▸ The task
Exactly the lines from the one with "Task: Open the" through the final line of the entries, and nothing else, should appear in the answer; no pictures go in it.

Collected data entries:
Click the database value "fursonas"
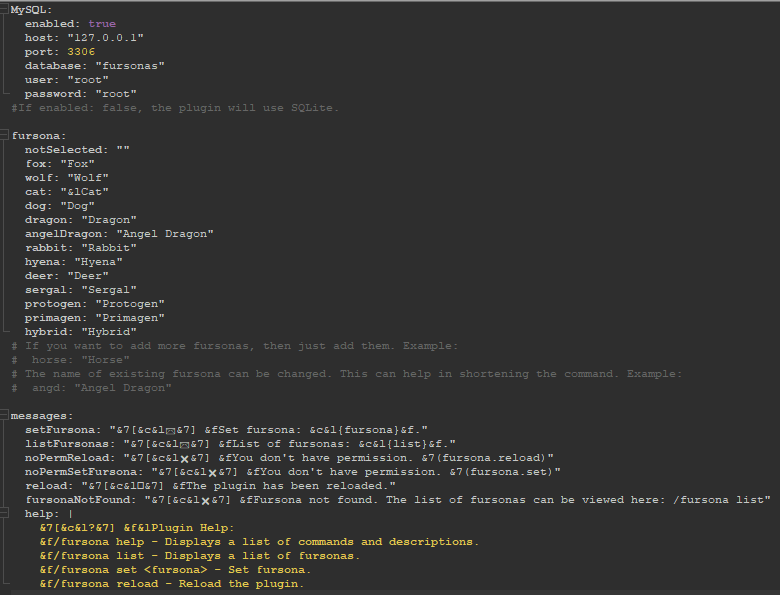This screenshot has width=780, height=595. [130, 65]
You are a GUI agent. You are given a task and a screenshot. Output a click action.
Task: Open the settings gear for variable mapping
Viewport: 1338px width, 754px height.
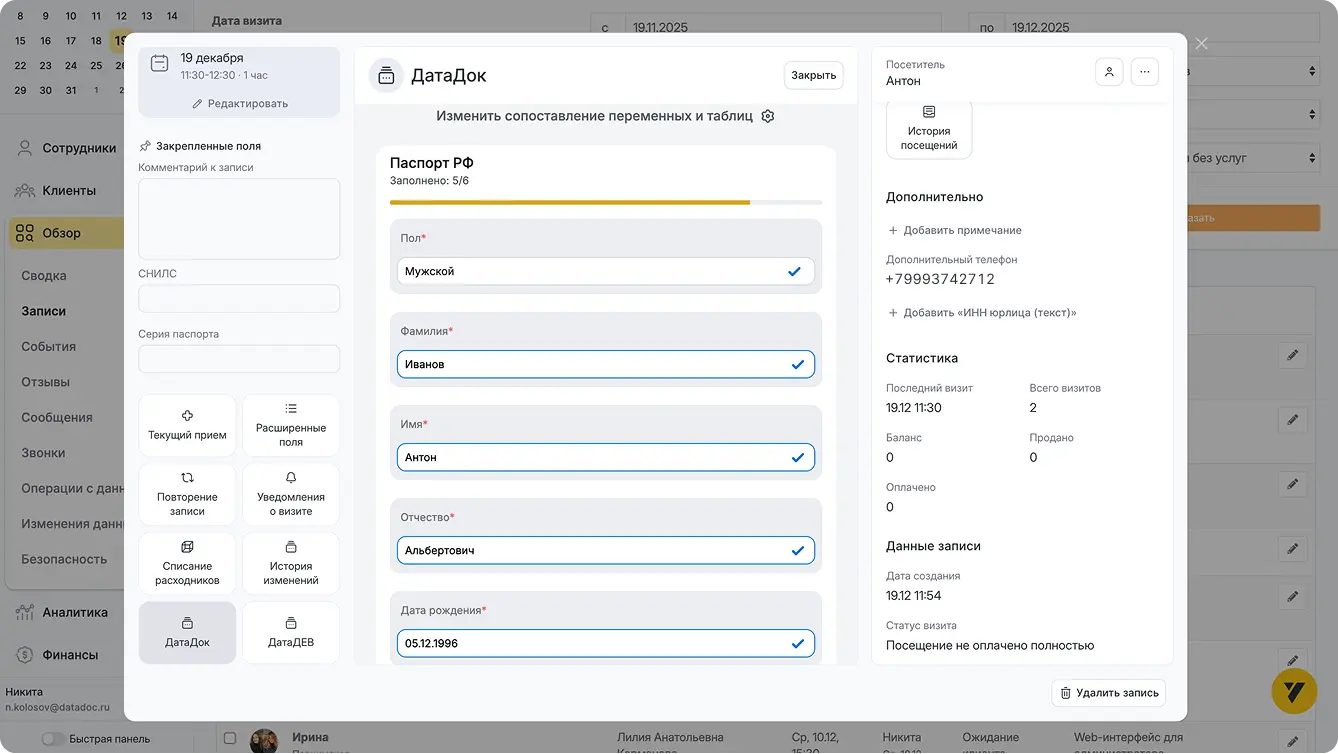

▸ Answer section
Task: Open the settings gear for variable mapping
Viewport: 1338px width, 754px height.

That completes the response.